概要:急増するClayRatスパイウェアの脅威
過去3ヶ月間で、ClayRatと呼ばれるAndroidスパイウェアキャンペーンが急速に活動を拡大しており、zLabsの研究者たちは600以上のユニークなサンプルと50の異なるドロッパーを確認しています。このマルウェアは主にロシアのユーザーを標的とし、WhatsApp、Googleフォト、TikTok、YouTubeなどの人気アプリケーションを装って、欺瞞的なTelegramチャンネルやフィッシングウェブサイトを通じて悪意のあるAPKをインストールさせます。

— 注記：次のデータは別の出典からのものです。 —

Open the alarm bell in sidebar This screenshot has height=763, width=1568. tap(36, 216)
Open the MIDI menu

一度インストールされると、ClayRatはSMSメッセージ、通話履歴、通知、詳細なデバイス情報などを窃取します。さらに、前面カメラで写真を撮影し、被害者のデバイスから直接SMSメッセージを送信したり、電話をかけたりすることも可能で、感染したデバイスを強力な監視および配布ハブに変えてしまいます。
巧妙な伝播手法とソーシャルエンジニアリング
このキャンペーンは、ユーザーの信頼を悪用するために、ソーシャルエンジニアリングとウェブベースの欺瞞を巧妙に組み合わせています。攻撃者は、偽のGdeDPSランディングページのような模倣ドメインを登録し、訪問者を悪意のあるAPKがホストされているTelegramチャンネルにリダイレクトします。

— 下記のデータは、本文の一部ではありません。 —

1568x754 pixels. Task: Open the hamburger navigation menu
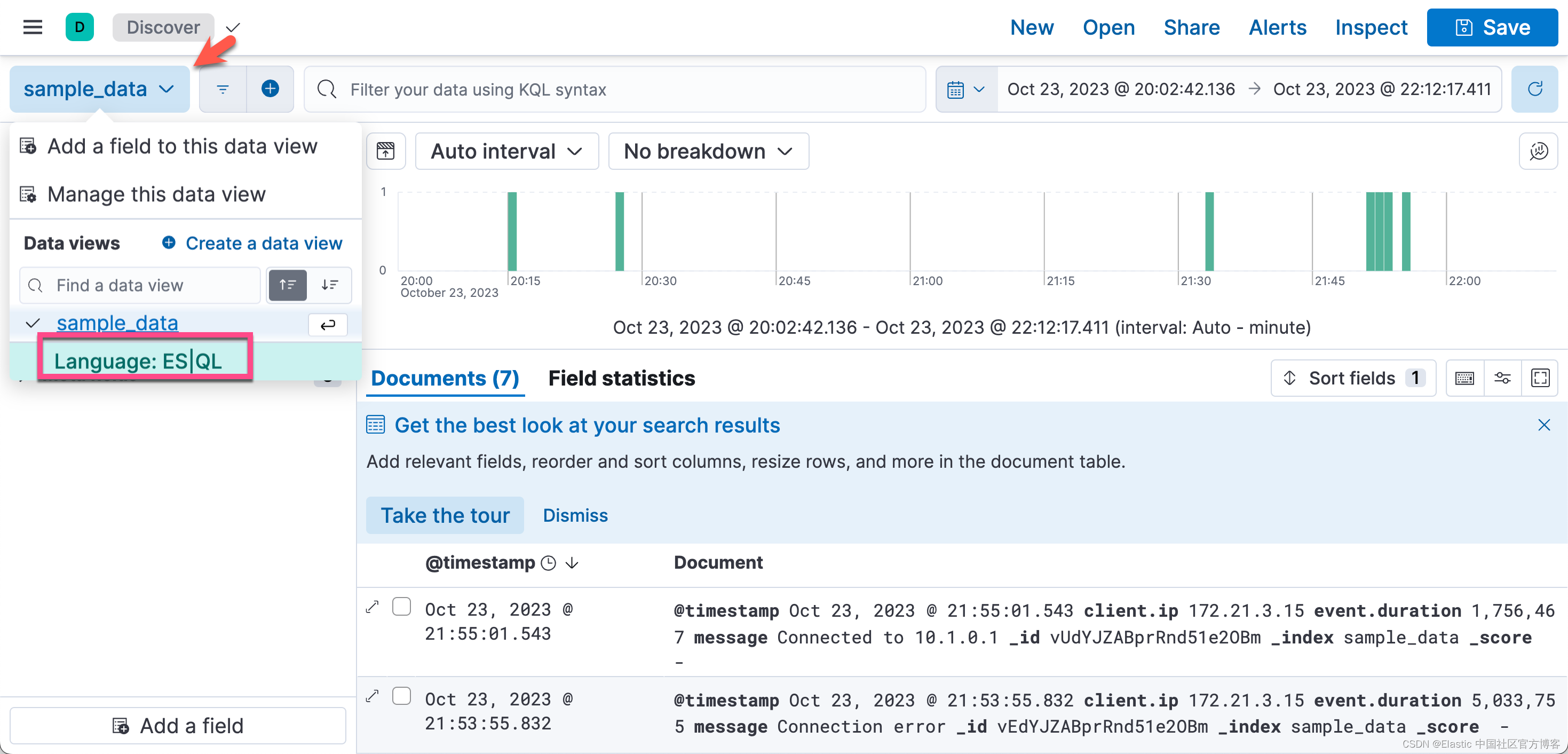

これらのチャンネルには、偽の肯定的なコメント、水増しされたダウンロード数、偽のユーザー証言など、仕組まれたソーシャルプルーフが散りばめられており、疑念を減らし、インストール率を高めています。場合によっては、Androidの公式アップデート画面を模倣したセッション形式のインストールフローを通じて、被害者が「不明なソースからのインストール」を有効にするよう誘導し、組み込みのセキュリティ警告を回避させます。フィッシングサイトは、「YouTube Plus」ポータルなどの正規サービスを装い、機能アドオンやアップデートと偽ってスパイウェアをホストしています。
検出回避とAndroid 13の権限悪用
ClayRatのオペレーターは、検出を回避するためにスパイウェアを継続的に強化しています。新しい亜種ごとに、難読化とパッキングの層が追加されており、ある亜種ではBase64エンコードされたペイロードに「apezdolskynet」というマーカーストリングが挿入され、別の亜種ではコマンド&コントロール(C2)通信にAES-GCM暗号化が利用されています。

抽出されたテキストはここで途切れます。